Corporate entities would make America their home in droves, because that would be very good for corporations, and the govt would get their revenue out of investors, and out of corporate employees in this country.

I'm not entirely opposed to something like that. Doesn't destroy LTCG like many fools seem to want, while lowering corporate taxes which some people still don't understand is a tax on consumers.

I'd certainly be interested to see at least a rough estimate of federal revenues, assuming all else was equal.
 

BurnItDwn

Lifer
Oct 10, 1999
26,070
1,552
126
Do not separate capital gains from Earned Income. Tax them at the same rates.

Create a minimum of 3% of taxable income that applies to everybody who earns more than 10K.

Brackets maybe something like this?
0-25K 10%
25-50K 15%
50-100k 20%
100k-200k 25%
200k-400k 30%
400k-800k 35%
800k-1.6m 40%
1.6m-3.2m 45%
3.2m+ 50%
 

xBiffx

Diamond Member
Aug 22, 2011
8,232
2
0
Do not separate capital gains from Earned Income. Tax them at the same rates.

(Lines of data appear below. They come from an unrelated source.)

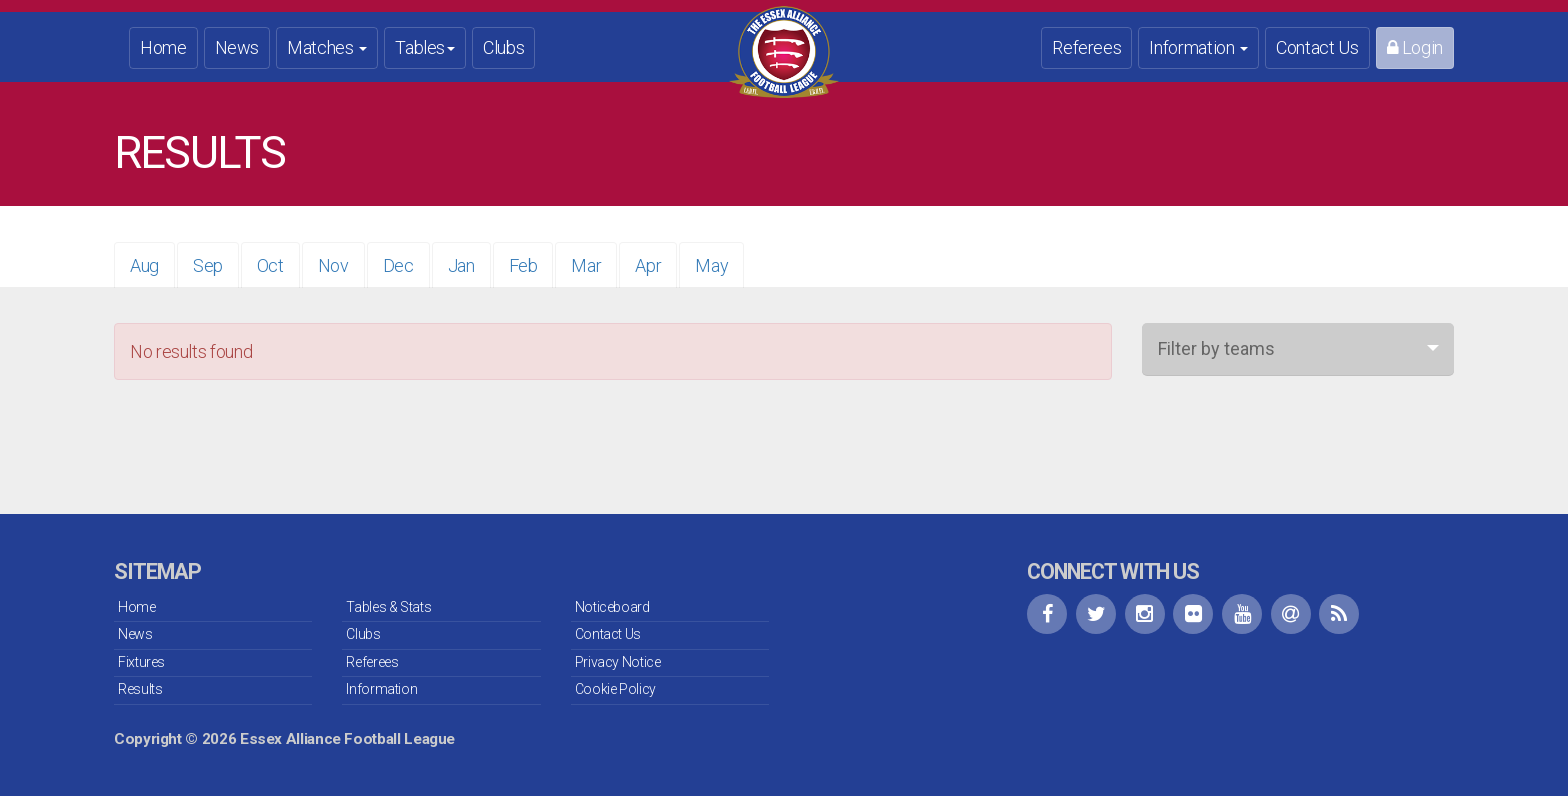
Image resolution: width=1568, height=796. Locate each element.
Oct (270, 265)
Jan (461, 265)
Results (140, 689)
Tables (425, 47)
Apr (648, 265)
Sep (208, 265)
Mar (586, 265)
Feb (523, 265)
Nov (333, 265)
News (237, 47)
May (711, 265)
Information (1198, 47)
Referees (1086, 47)
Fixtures (141, 662)
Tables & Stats (388, 607)
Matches (327, 47)
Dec (398, 265)
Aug (144, 265)
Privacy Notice (618, 662)
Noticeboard (612, 607)
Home (163, 47)
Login (1415, 47)
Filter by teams (1216, 348)
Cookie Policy (615, 689)
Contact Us (1317, 47)
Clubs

Create a minimum of 3% of taxable income that applies to everybody who earns more than 10K.

Brackets maybe something like this?
0-25K 10%
25-50K 15%
50-100k 20%
100k-200k 25%
200k-400k 30%
400k-800k 35%
800k-1.6m 40%
1.6m-3.2m 45%
3.2m+ 50%

Complicate much?
 

HomerJS

Lifer
Feb 6, 2002
36,044
27,779
136
How about a cap on all deductions except medical at 200K. Would give back a little fairness to the middle class.
 

bfdd

Lifer
Feb 3, 2007
13,312
1
0
Why are some of you treating people so unequally? Why do you promote divide and inequality? Lol at all the "fairness" bring thrown around. You're just trying to set the OK limit at which the government can forcibly take property and you can't even do that without coming up with imaginary reasons you should be treated differently.
 

xBiffx

Diamond Member
Aug 22, 2011
8,232
2
0
How about a cap on all deductions except medical at 200K. Would give back a little fairness to the middle class.

How about we just eliminate all deductions aside from medical expenses exceeding a % of income. That is the only one that seems not to be choice driven.
 

dank69

Lifer
Oct 6, 2009
35,308
28,510
136
How about we just eliminate all deductions aside from medical expenses exceeding a % of income. That is the only one that seems not to be choice driven.
I would think that owning a home would be good for the economy. You don't see a lot of renters down at Home Depot every weekend picking up supplies for their latest home improvement project.
 

child of wonder

Diamond Member
Aug 31, 2006
8,307
175
106
I would think that owning a home would be good for the economy. You don't see a lot of renters down at Home Depot every weekend picking up supplies for their latest home improvement project.

I'd rather the government didn't prop up certain parts of the economy like that. It makes it nearly impossible to withdraw the funding because everyone becomes accustomed to it and no one wants to deal with the pain of ending it.